In mid-1998, I started working at the toy company Tiger Electronics, a recently-added subsidiary of Hasbro.
Of all the places I’ve worked, it was definitely the most fun. Radio-controlled cars would zip around the office, and folks would stop by my cube, give me a handheld game, and say “play with this for a while and tell me what you think.” They also had kick-ass Christmas parties, their company summer picnics included tons of toys and games for the kids, and, each year, they’d load everyone up on a bus to attend a Cubs game. Pretty sweet, eh?
I was hired as an assistant to a VP, but she immediately recognized I could do much more than her travel arrangements and expense reports. Before long, I was writing press releases, trade show scripts, instruction manuals, and catalog copy. I was also supervising online contests and answering consumer e-mail.
As soon as I started, the big buzz around the office was the new product: Furby.
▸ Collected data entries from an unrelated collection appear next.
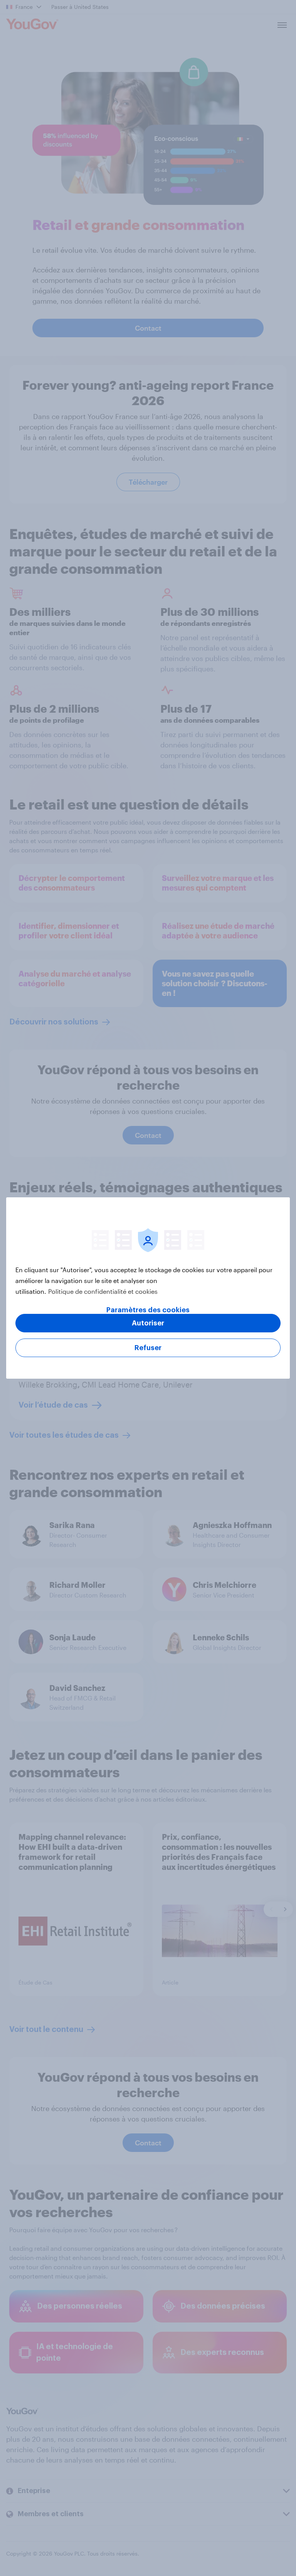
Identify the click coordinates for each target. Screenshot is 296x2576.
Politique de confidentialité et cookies (103, 1291)
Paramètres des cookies (148, 1310)
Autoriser (148, 1323)
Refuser (148, 1347)
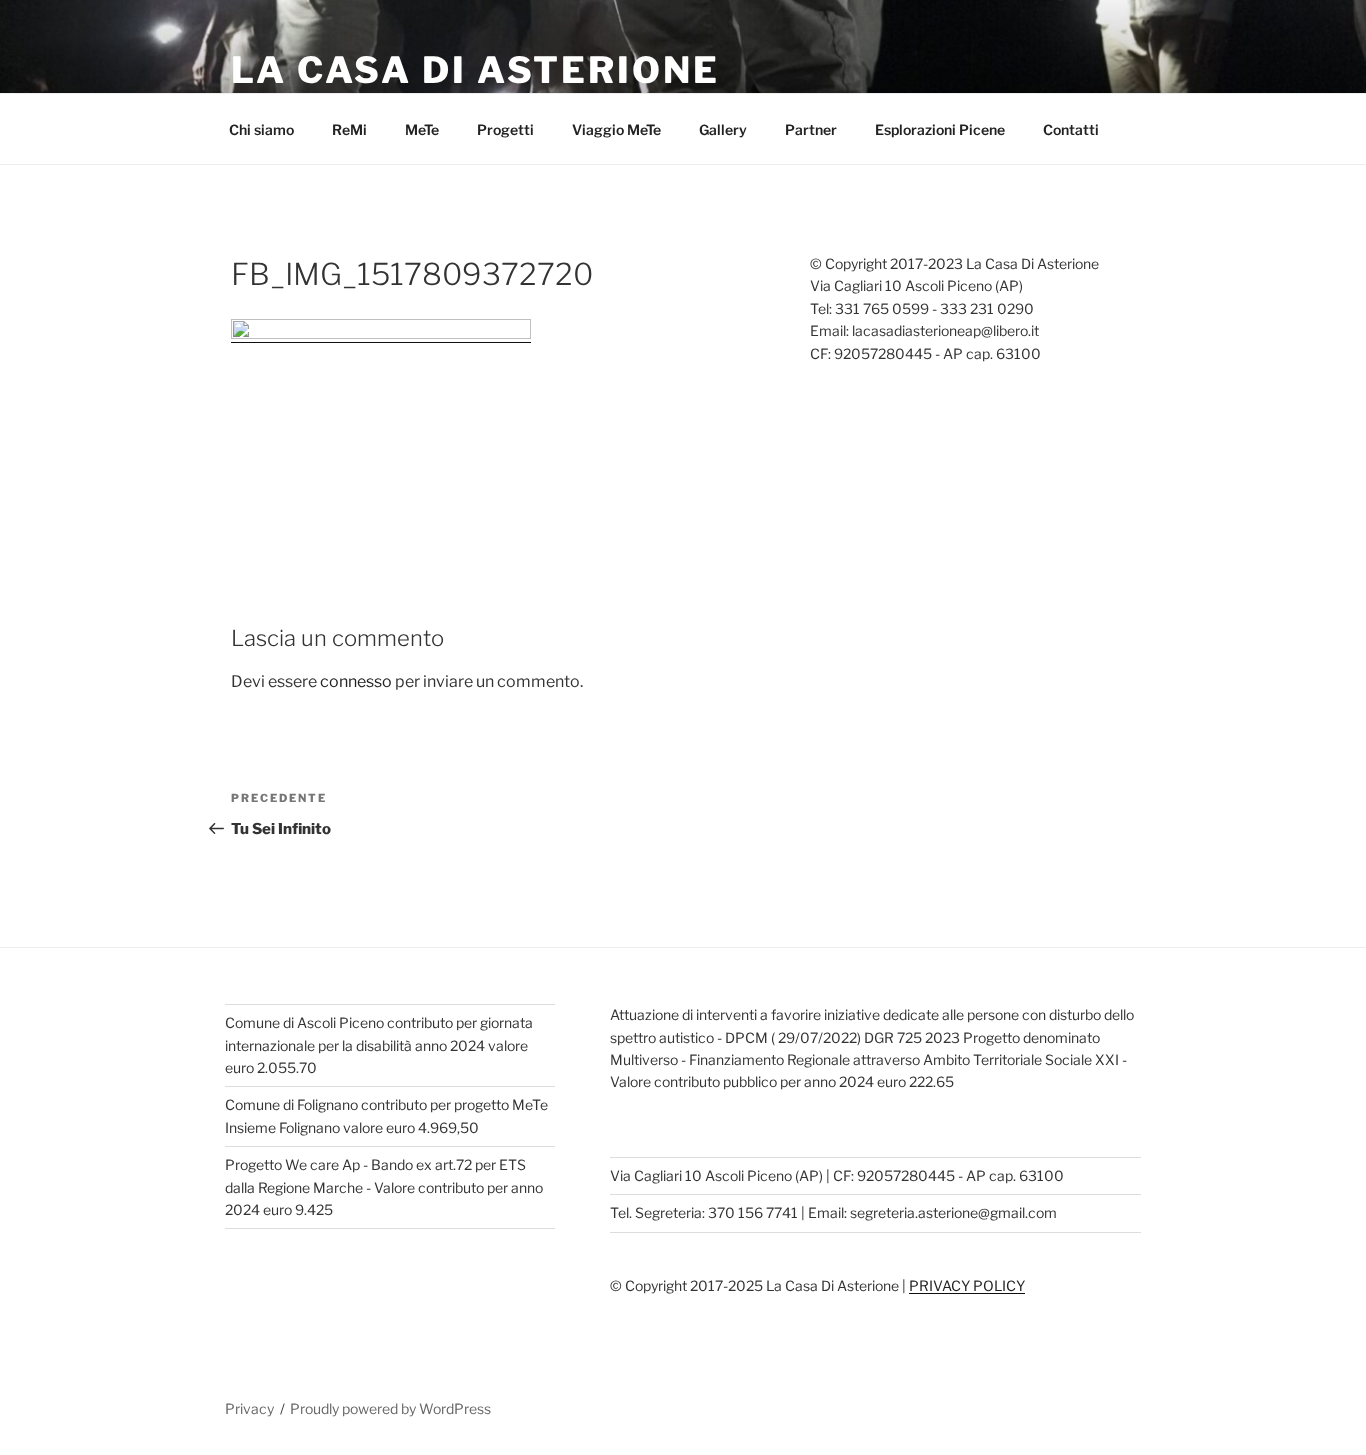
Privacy (249, 1408)
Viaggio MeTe (616, 129)
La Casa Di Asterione (475, 70)
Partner (811, 129)
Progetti (505, 129)
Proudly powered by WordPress (390, 1408)
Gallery (723, 129)
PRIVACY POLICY (967, 1285)
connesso (356, 681)
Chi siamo (261, 129)
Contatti (1071, 129)
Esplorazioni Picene (940, 129)
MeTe (422, 129)
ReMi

If you don’t remember, Furby is an electronic “animal,” for lack of a better word (the name is short for ‘furball”), about the size of a softball. It’s a furry interactive toy that moves its mouth, eyes and ears, and speaks in a made-up-but-understandable language called “Furbish.”
The big selling point was that the toy could “learn.” The more you played with it, the more its speech would advance it would get more “intuitive.” I have one of the originals and I still can’t decide if it’s amazing or creepy.
Furby was to be the company’s big Christmas-gift-buying cash cow. And it was it ever. Tiger saturated Nickelodeon and pretty much any other kid’s programming station or time slot with incessant and very convincing advertising. And company reps were on a variety of TV talk and news shows.
The really bad part: demand was WAY WAY WAY higher than supply. You couldn’t find them on the shelves anywhere. I heard stories of people waiting for delivery trucks in the back of stores and trying to buy them there directly.
I was in charge of answering consumer e-mail. They had an AOL account. For the life of me, I have no idea why a major corporation would use outdated AOL and not have its own address, but whatever.
Once the Furby frenzy hit, about early November or so, the amount of e-mails was insane. Everyone was asking where to find them. I had a cut n’ paste response of all the stores who had it on order, which took care of most of it.
AOL’s inbox only held 500 messages, and I could rip through about 350 a day. Each morning the damn thing would be full again, and the process would start over. I finally had to go to my boss and say, “I’m like Lucy in the candy factory here. I really need some help.”
In addition to e-mails, people would call and ask about its availability, and the receptionist was instructed to route the calls to about 12 lower-level employees (Tiger only had about 70 employees total).
Until about mid-December, the calls wouldn’t stop. I’d get a call, the receptionist would say, “Furby call,” and I’d field it and read the list of stores. I’d hang up, and immediately I’d get the same thing. It was almost impossible to get any other work done.
Talking to the masses on the phone was more depressing than the e-mails. I swear, I never heard so many sob stories from folks whose kid would wither and die if he/she didn’t get a Furby for Christmas. And there sure were a lot of sick kids perishing in the hospital at that point in time whose only ray of hope was a Furby.
And gals, not to knock your gender, but it was 98% mothers doing the whining and begging and sobbing. Guys who would call up would have a “yeah, thanks for nothing, have a nice day” attitude.
But we all got through it. We each even got to pick an original from one of the first batches. Mine’s a black one and is probably worth, like, two dollars or so now.
EPILOGUE: A few years later, I was laid off with several other people. The explanation was that profits had plummeted and times were tough. The usual “bye bye” speech.
Well, duh. You have a brilliant product that’s in super-high demand and makes mega-millions, and no product even close to that to follow up for the next few marketing cycles. Of COURSE profits are down.
Too bad people weren’t so interested in the later-released Halloween Furby, Valentine’s Day Furby, and Transvestite Furby. Okay, I made that last one up. They never took my suggestions.